I literally spent the last 2 hours reading this entire thread. I order the occasional release from LRG, but my interest in them is more for their business model and the evolution they've shown (and not shown) in the last year or so. This thread is a running record of a business fighting to carve a niche, carving a successful niche, and then getting smacked on all sides by challenges due to that success.
In a way, LRG placed limits on their growth by creating a "small print" phenomenon. People are rarely buying their games to play anymore, but to collect because of the limited nature. However, right off you see the problem with that from a business perspective.
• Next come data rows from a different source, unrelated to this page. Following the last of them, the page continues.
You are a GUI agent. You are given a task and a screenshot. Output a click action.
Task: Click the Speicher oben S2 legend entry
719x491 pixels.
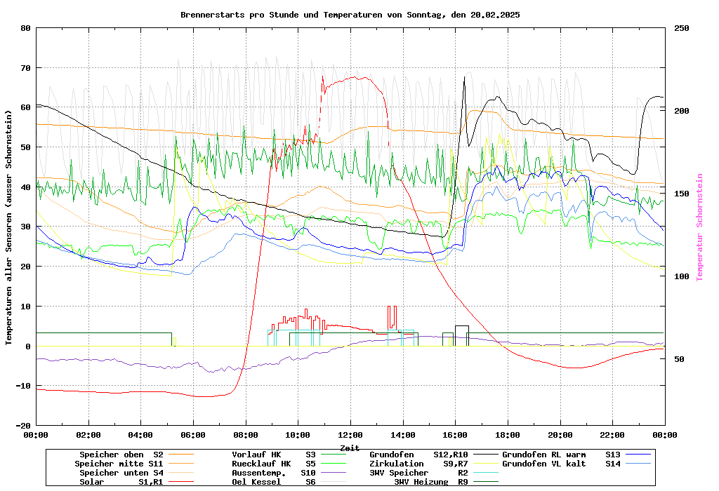[121, 455]
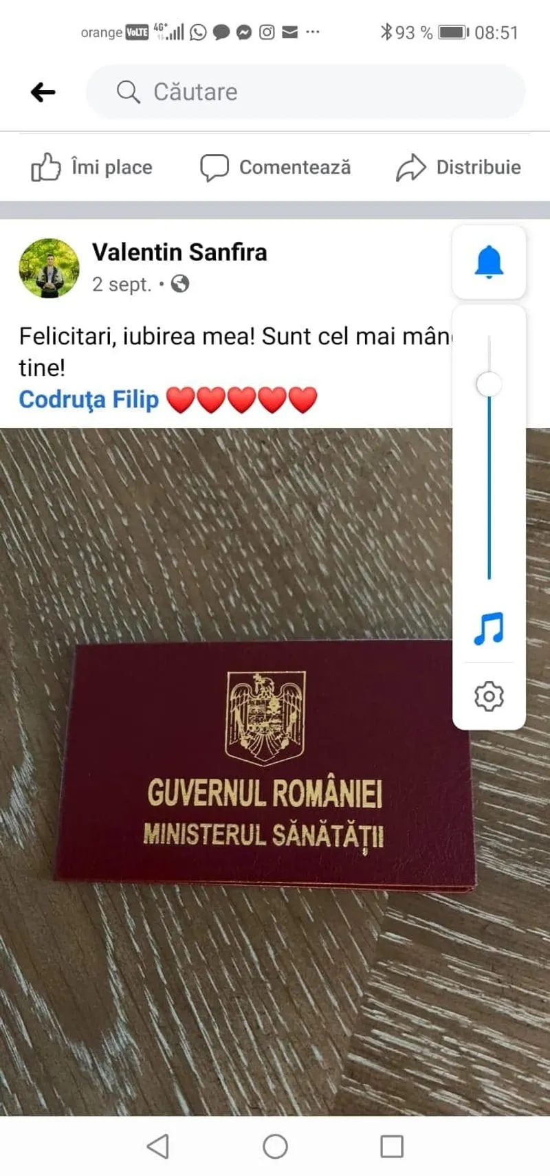Tap the back arrow icon
Viewport: 550px width, 1176px height.
pyautogui.click(x=43, y=92)

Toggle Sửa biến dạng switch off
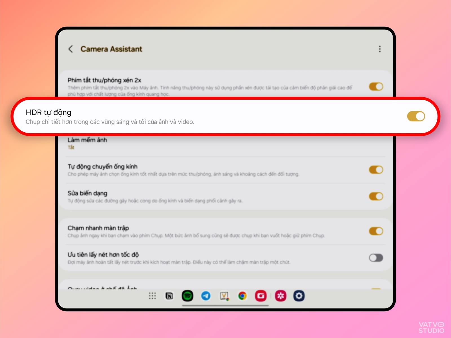coord(376,196)
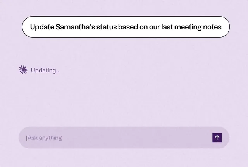Place the cursor in the chat message box
Viewport: 248px width, 167px height.
pos(124,138)
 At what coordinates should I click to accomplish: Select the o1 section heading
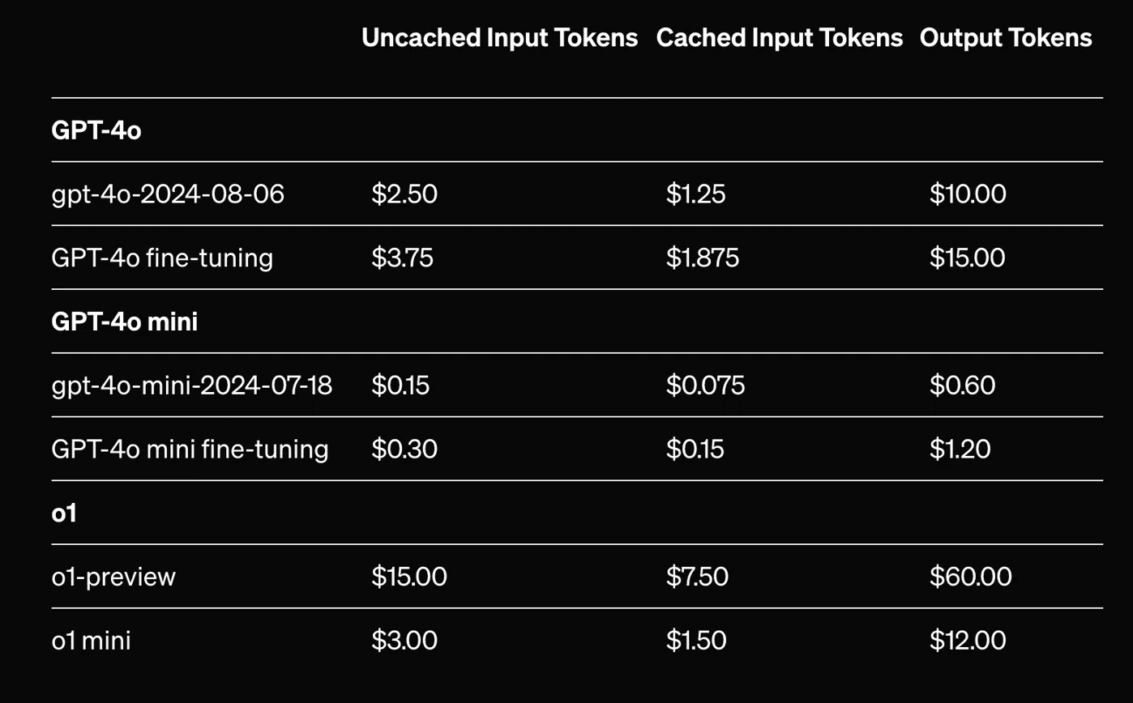pos(64,513)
If they continue doing 2 releases every 2 weeks and maintain 3,000-4,000 copy runs, they hit a ceiling on profit. Unfortunately, because of their success, competitors will poach potential releases unless they increase the royalties to the developers/primary publishers. So they need more releases or to up the print runs.
But if they do either of those things, they risk alienating the "gotta catch em all" collectors and the speculative flipper folks.
It sounds like the most anxiety-inducing business model ever.
So I get why the owners occasionally make posts that seem mean-spirited to customers or come off like "buy X game or we don't license Y game." I'd probably need anger management courses. Of course, that could kill sales just as fast as print runs that exceed the demand curve....
This is more exciting than watching Shark Tank for me.
Also, someone needs to make a game where you run an outfit like LRG. Then, LRG can promise to publish it only if we show interest in Breach and Clear Dead Line 2.